The Machalilla National Park includes a small island called Isla de la Plata, which has some of the birds found on the Galapagos. Our day tour started with a taxi ride to Puerto Lopez.
From there we took a one hour boat ride to the island. There were 10 other tourists on our boat, families from France and Germany. When we arrived at the island Bob and I were the only ones who wanted the longer hike so we were allocated to the Spanish speaking guide while the Europeans got the English speaker.
Oh well, it did not really matter what he said because we just wanted to see the Blue Footed Booby.
With their bright blue feet they look hilarious. Right out of a cartoon – with a voice to match. They make a wheezy quack, like a duck that’s been crossed with a donkey. Unassuming, they are not frightened and just stood along the trail totally uninterested in our presence.
The Frigatebirds with their long curvy beaks turned out to be interesting as well. It was mating season. The male inflates his red chin pouch and vibrates his wings. The female stares at him, flapping and squawking her feelings. Pleasure or displeasure, we could not tell.

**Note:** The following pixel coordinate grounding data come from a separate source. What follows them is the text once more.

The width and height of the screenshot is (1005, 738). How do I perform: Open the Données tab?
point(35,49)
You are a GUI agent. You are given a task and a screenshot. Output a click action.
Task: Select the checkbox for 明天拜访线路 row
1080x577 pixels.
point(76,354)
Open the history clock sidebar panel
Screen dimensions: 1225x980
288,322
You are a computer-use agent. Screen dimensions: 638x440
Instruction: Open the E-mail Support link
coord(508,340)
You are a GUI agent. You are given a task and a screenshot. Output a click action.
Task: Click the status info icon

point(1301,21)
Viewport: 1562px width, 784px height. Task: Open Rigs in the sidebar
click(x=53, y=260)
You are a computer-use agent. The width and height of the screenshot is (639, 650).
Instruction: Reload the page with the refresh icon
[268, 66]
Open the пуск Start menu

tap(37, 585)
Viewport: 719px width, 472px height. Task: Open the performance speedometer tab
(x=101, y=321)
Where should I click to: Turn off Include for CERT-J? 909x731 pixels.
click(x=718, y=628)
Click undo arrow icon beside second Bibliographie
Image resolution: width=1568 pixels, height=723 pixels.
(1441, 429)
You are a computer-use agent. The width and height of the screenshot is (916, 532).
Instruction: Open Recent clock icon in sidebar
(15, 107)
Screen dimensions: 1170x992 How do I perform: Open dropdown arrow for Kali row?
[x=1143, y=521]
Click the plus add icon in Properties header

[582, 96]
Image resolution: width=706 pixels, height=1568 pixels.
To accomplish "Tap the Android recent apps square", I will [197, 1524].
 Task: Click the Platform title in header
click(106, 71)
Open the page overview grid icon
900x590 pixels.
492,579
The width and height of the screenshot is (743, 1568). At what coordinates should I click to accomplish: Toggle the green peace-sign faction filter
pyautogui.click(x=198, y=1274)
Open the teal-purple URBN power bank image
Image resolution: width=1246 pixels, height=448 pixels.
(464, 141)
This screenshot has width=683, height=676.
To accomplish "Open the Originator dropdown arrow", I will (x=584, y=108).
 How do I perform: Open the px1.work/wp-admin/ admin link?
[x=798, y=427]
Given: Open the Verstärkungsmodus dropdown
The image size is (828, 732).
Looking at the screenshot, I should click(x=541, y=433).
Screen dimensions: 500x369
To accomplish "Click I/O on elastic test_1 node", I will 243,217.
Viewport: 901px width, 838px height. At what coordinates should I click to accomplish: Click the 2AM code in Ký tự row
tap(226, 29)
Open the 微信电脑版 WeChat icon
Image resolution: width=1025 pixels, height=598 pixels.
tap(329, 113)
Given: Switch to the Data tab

Another day we hiked the jungle trail to Los Frailes beach, stopping at several bays along the way. Too dangerous to swim, they are remote and gorgeous.
At the trail head we met a Canadian couple from Ontario and we spent the afternoon with them, lazing in the shade of the mangos, enjoying descriptions of their recent trip to the Galápagos Islands. Los Frailes beach was long, and pristine.
The waves were strong allowing for good bodysurfing. Which ended when I got the grand slam, face plant in the sand. Embarrassing coming up and trying to pull my bathing suit back into place.
Our last stop was the tourist town of Montanita, famous for good surfing waves in February and March. The beach was strung with sunbathers under red and yellow umbrellas. In the water, boats pulled parachuters, driving in and around the swimmers looking much like an accident waiting to happen. Whole families were being pulled through the water on a long yellow plastic banana.
We took walks down the beach which stretched for miles in both directions. The sand was soft on our feet and we noticed that the beach was pretty much garbage free. In the afternoon, we rented a surfboard but struggled to stay on, never mind stand up. Pathetic. We blamed the waves. Bad waves.
The Plan Head to the interior for some hiking and hopefully a visit to Banos.